Element and text position data
········

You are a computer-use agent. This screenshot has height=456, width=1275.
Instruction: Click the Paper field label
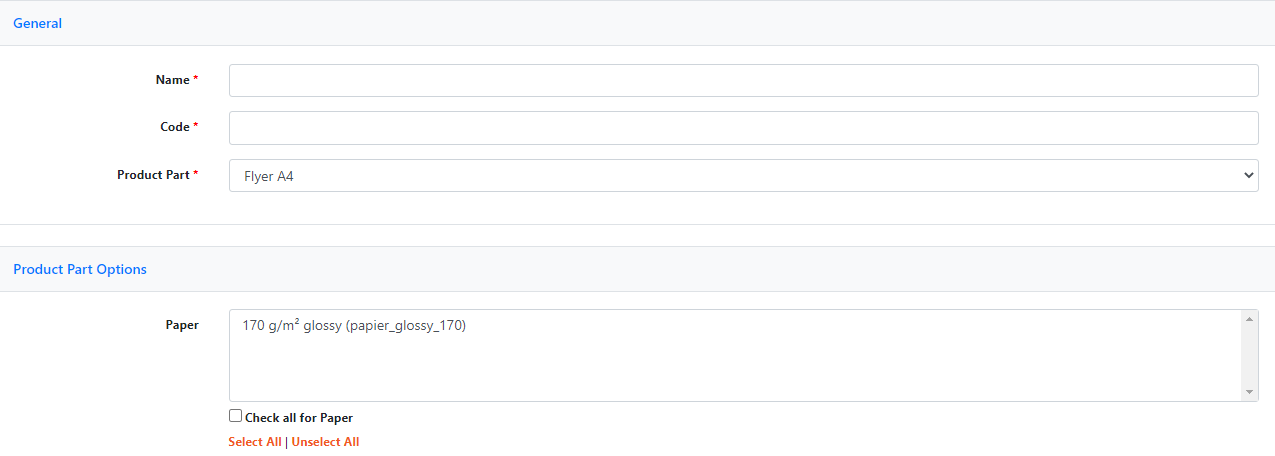(182, 325)
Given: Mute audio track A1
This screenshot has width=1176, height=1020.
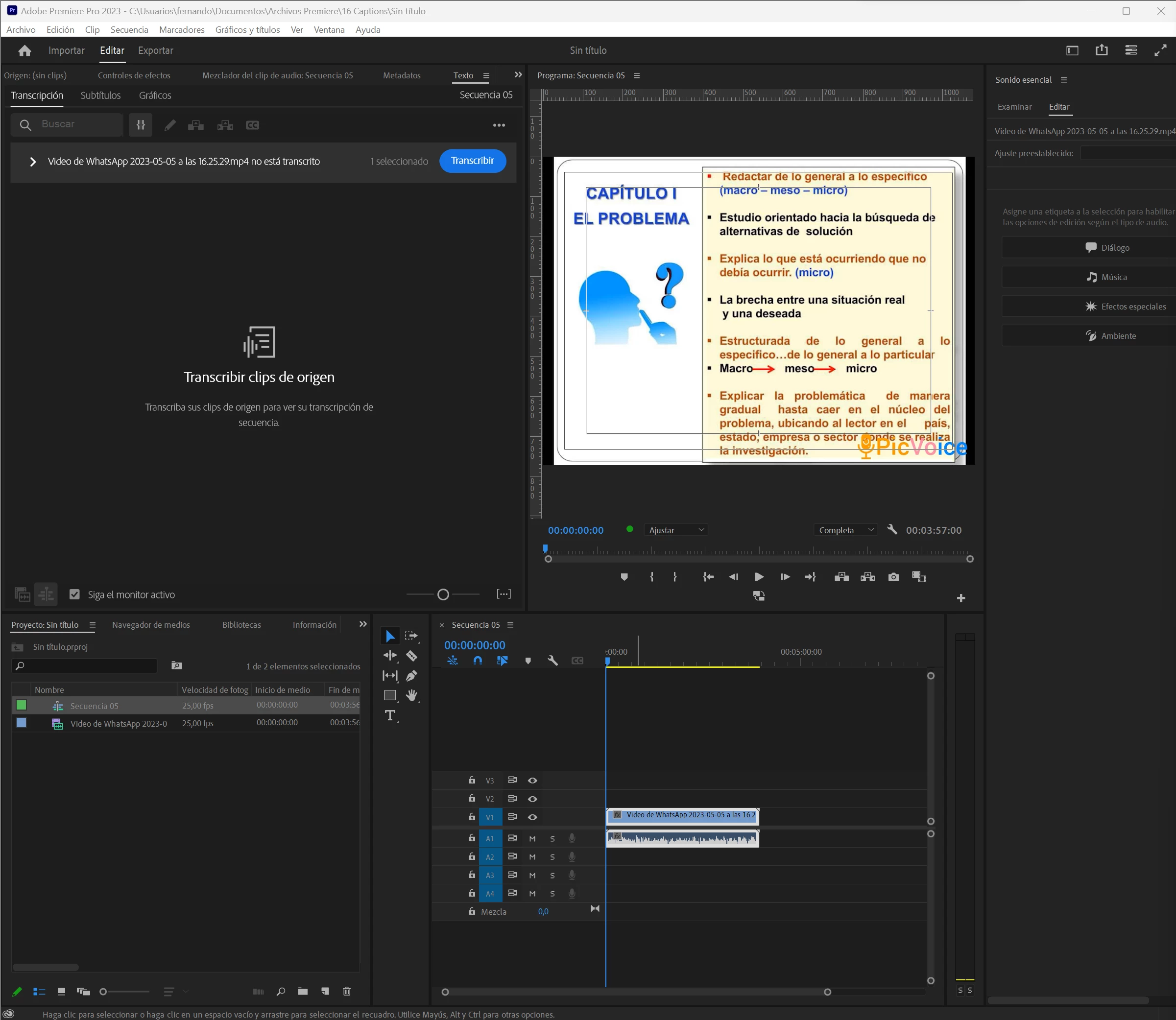Looking at the screenshot, I should [x=532, y=838].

········

_WHAT IS ASKED:_ Please output the material above as a two-column CSV with the headers text and answer, one row per text-and-answer pair and each value in its own quoted field with line breaks turned into spaces. Leave the pictures out.

_RESULT OF THE TASK:_
text,answer
"You are a computer-use agent. This screenshot has height=456, width=1275. Instruction: Click the Paper field label","(182, 325)"
"Given: Mute audio track A1 This screenshot has width=1176, height=1020.","Looking at the screenshot, I should [x=532, y=838]."